REQUIRED WORK:
Could you copy exactly the lines below from the one with "The height and" to the one with "Expand the resolve incident template dropdown", inclusive, leaving out any pictures?

STUDY MATERIAL:
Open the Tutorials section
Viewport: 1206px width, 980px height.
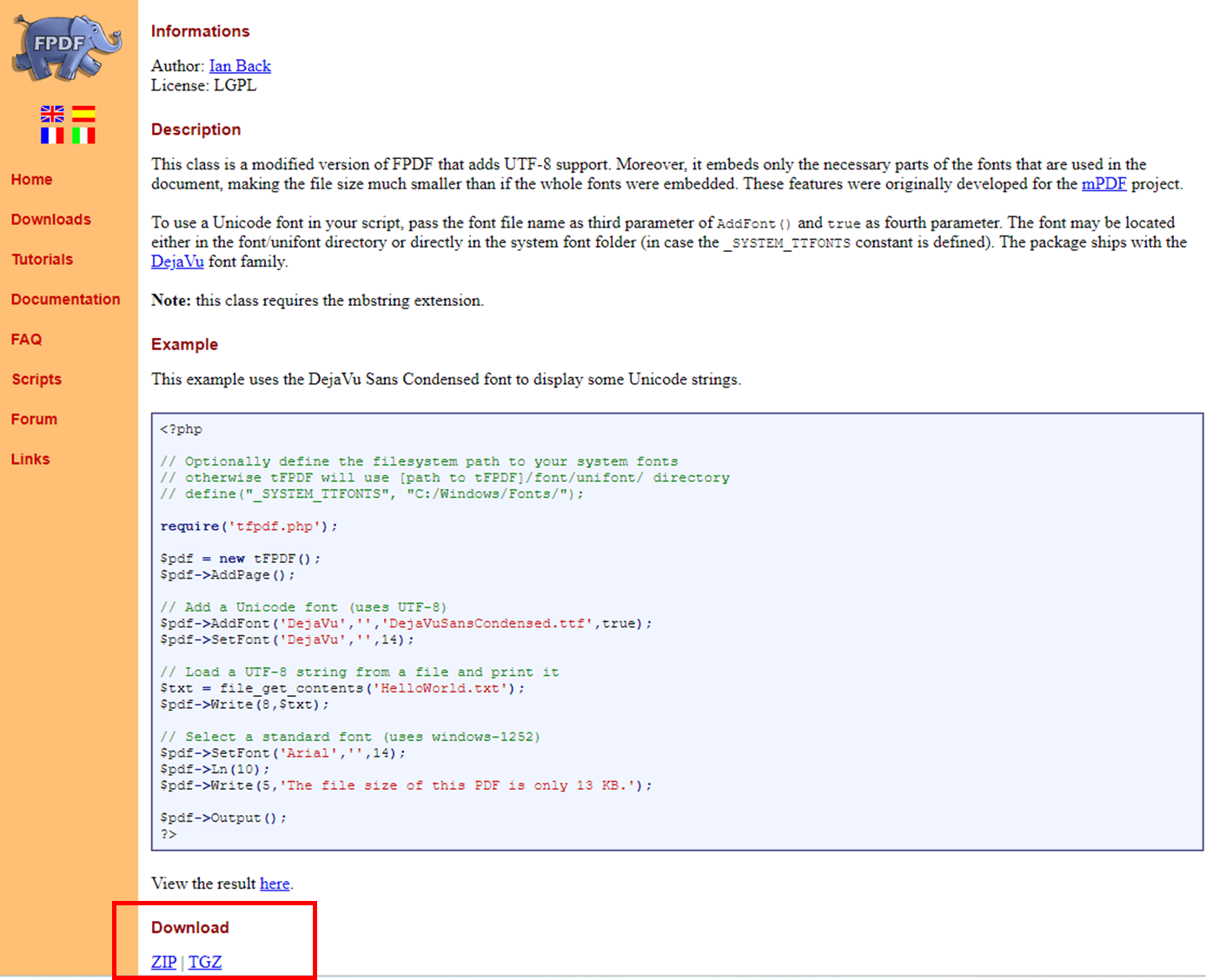point(42,259)
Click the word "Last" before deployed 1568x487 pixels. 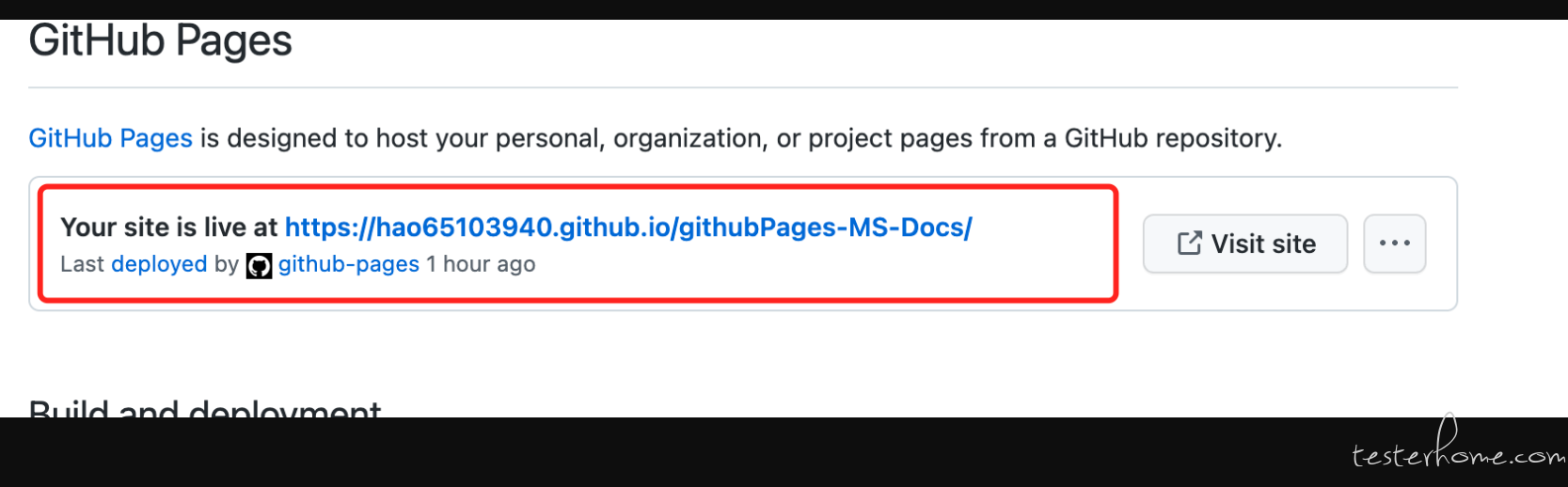tap(82, 264)
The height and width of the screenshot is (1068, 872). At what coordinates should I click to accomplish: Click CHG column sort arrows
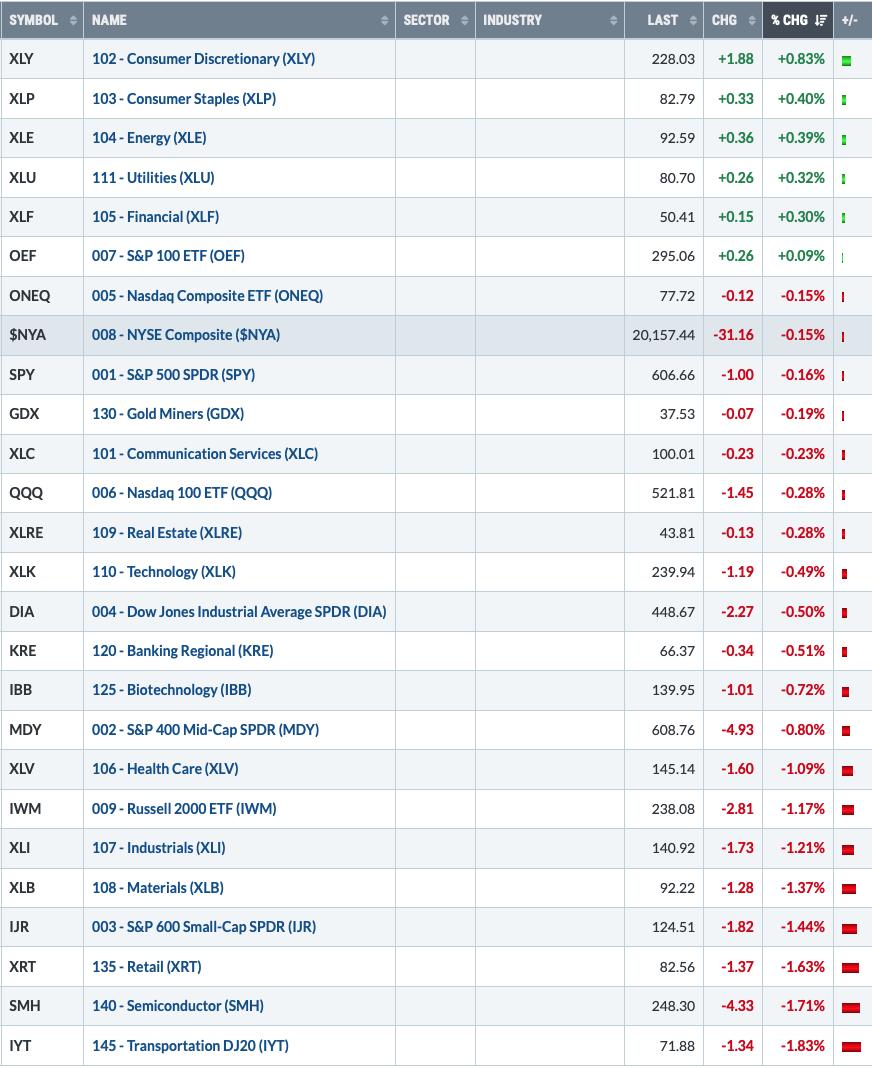(x=751, y=20)
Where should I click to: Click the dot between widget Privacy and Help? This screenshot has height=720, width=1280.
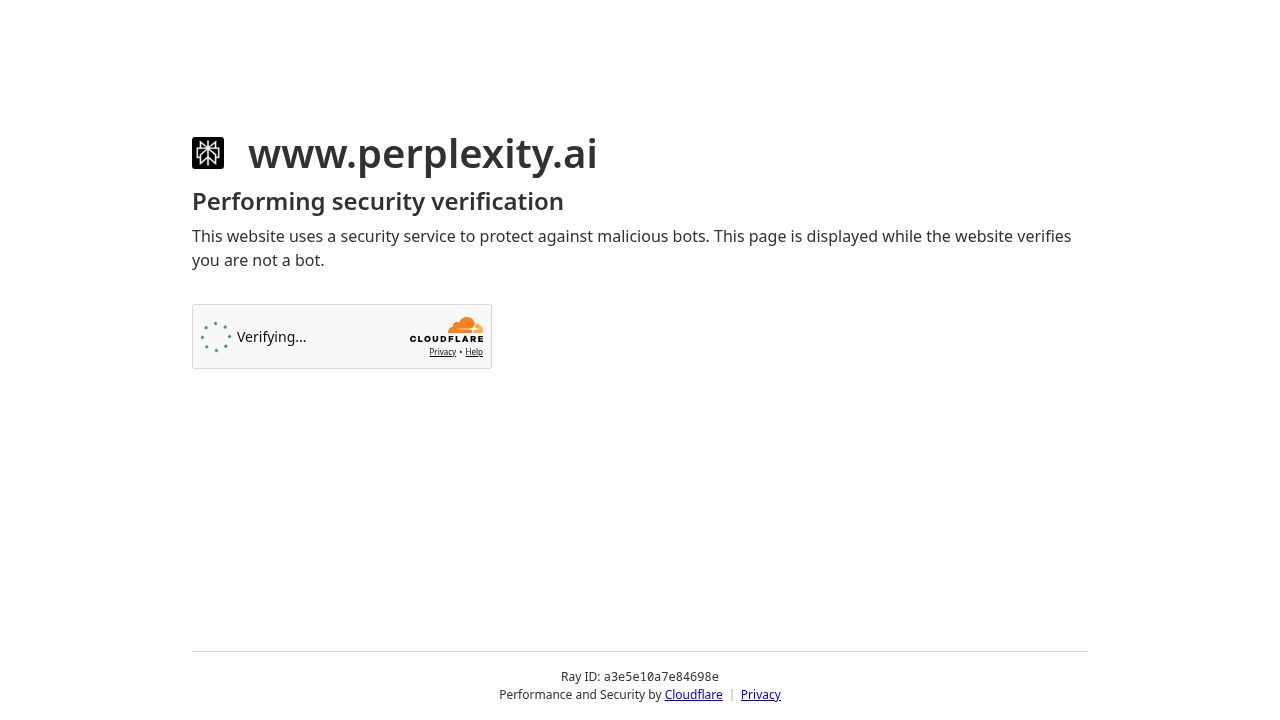(x=461, y=352)
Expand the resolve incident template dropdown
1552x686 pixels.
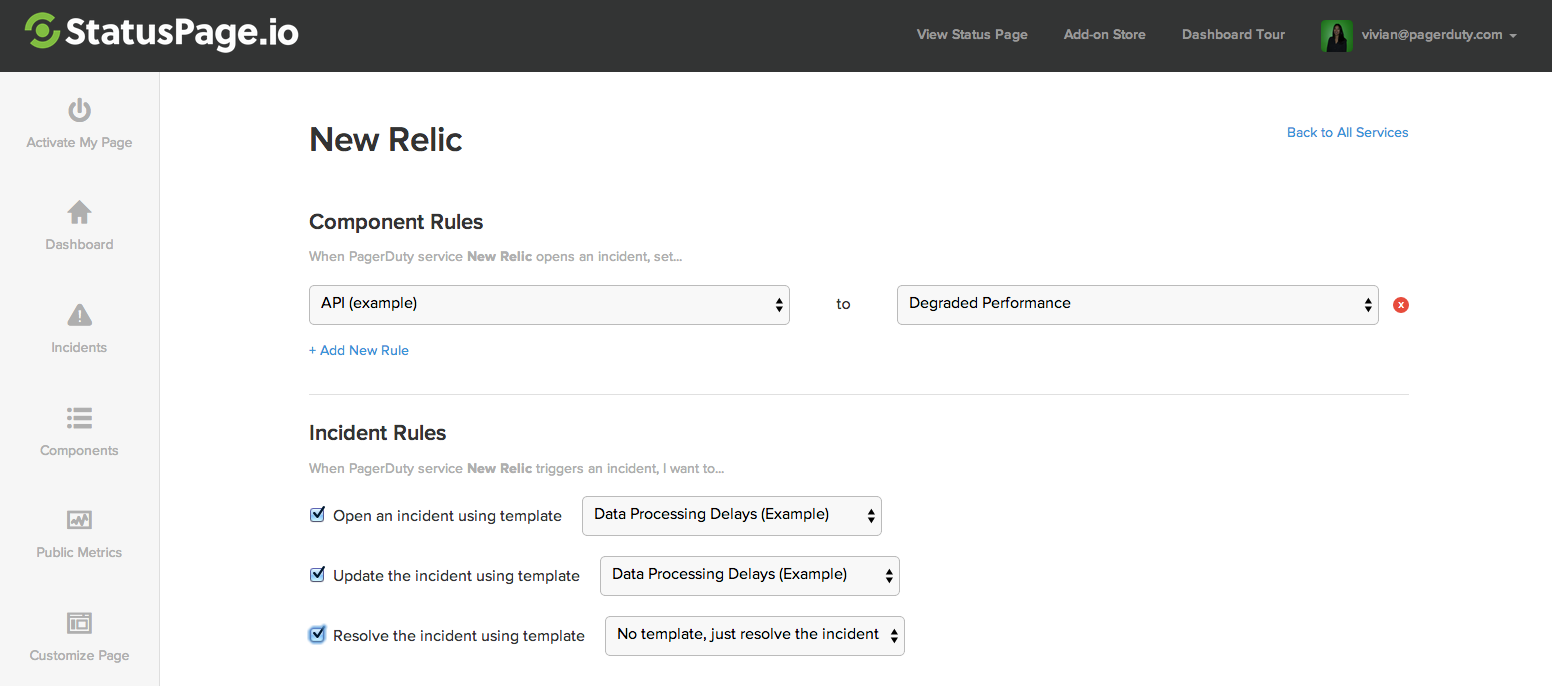(x=754, y=635)

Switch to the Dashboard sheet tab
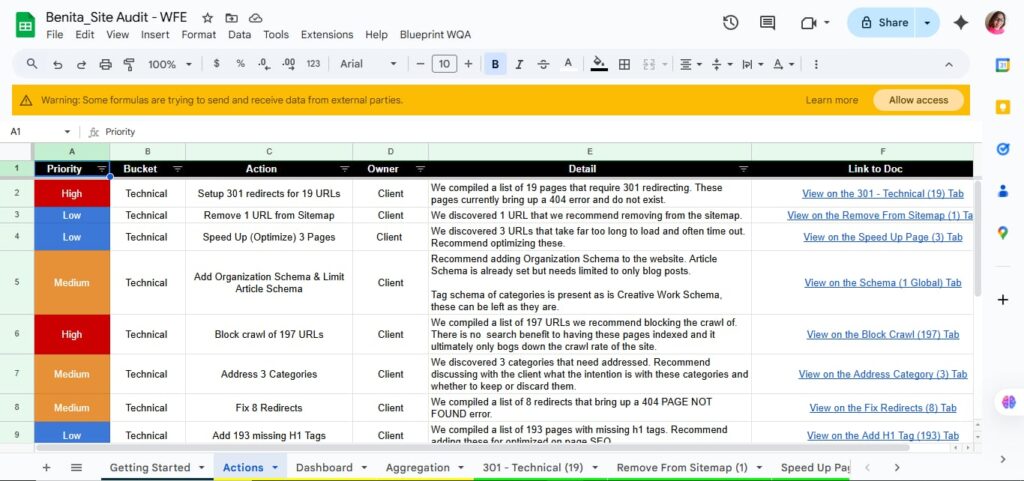point(324,467)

EXPECTED OUTPUT:
The height and width of the screenshot is (1068, 872). At what coordinates should I click to accomplish: Click CHG column sort arrows
(x=751, y=20)
Where should I click to: Click the dot between widget Privacy and Help? This screenshot has height=720, width=1280.
(x=461, y=352)
Expand the resolve incident template dropdown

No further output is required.